Разум все понимает и принимает. Пришло, видать, время и деревенскому люду сдвигаться в удобную тесноту, чтобы все было под рукой. Молодым что гуще, то лучше.
А что делать старикам, приболевшим, прикипевшим к родному месту? Тот же Алешка как рассуждает? Собирай барахлишко и двигай себе. А про то Алешка не думает, что все с собой никак не взять, потянется такой хвост, что конца-краю не видать… Тут же о другом думает старик: нынешнее лето опять большое движение народу даст. Испокон веков так. Качнет беда людей, а волны ходят долго, сшибаются и ломаются. Одни поедут из Хомутово, другие приедут в Хомутово. Много лет пройдет, пока угомонится люд и обретет покой…
Мысли что вода. Просочились и потекли, торопясь, кидаясь по сторонам и возвращаясь к началу. Вот так и жизнь протекла петлястым руслом, то взметываясь в радости, то опадая в горе. До какого-то предела и признака не было, что подкрадывается старость. Выждала свой срок, и стал ты стариком.
Отступив вправо, тропа ушла от озера в молодой тенистый лес. Здесь прохладно и тихо, лишь временами по верхушкам деревьев прокатывается волна ветра. Испуганно встрепенув, березки снова замирают, лишь у осин долго бьет листья неуемная зябкая дрожь. Сосновые посадки, затянувшие поляны, источают густой и терпкий смоляной дух.
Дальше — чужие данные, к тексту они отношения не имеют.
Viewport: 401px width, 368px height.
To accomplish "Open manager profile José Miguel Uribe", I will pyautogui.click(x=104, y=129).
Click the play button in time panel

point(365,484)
В лесу Павла Игнатьевича нагнал Родионов. Заглушив мотоцикл, Лаврентий Сергеевич по-молодому соскочил на землю, подошел, подал руку.
— Здравствуй, Игнатьич. Все курсируешь?
— Мое дело теперь таковское, — ответил Павел Игнатьевич. — Позвали — пошел, не позвали — тоже пошел. Абы ноги держали, да глаз дорогу видел… А тебя куда несет?
— Тоже одна дорога: из мастерской да в мастерскую, — Родионов ожесточенно потер небритые щеки с черными разводьями пота. — Сдохнуть легче, чем так работать.
— Что так? — удивился Павел Игнатьевич.
— Да вот так… Я уж больше суток дома не был. Вся наша мелиорация соплями склеена, а спрос с кого? С меня! Раз взялся — выворачивайся наизнанку, на голову становись, а делай. В другое время плюнул бы на все, а нынче, Игнатьич, нельзя. Нынче что на совести держится, то и не свалится. Сын твой что говорит? Давай, Родионов, старайся, как ни разу не старался. А что меня уговаривать? Я что — без понятия?
— Это точно, — согласился Павел Игнатьевич. — До деревни-то подкинешь меня?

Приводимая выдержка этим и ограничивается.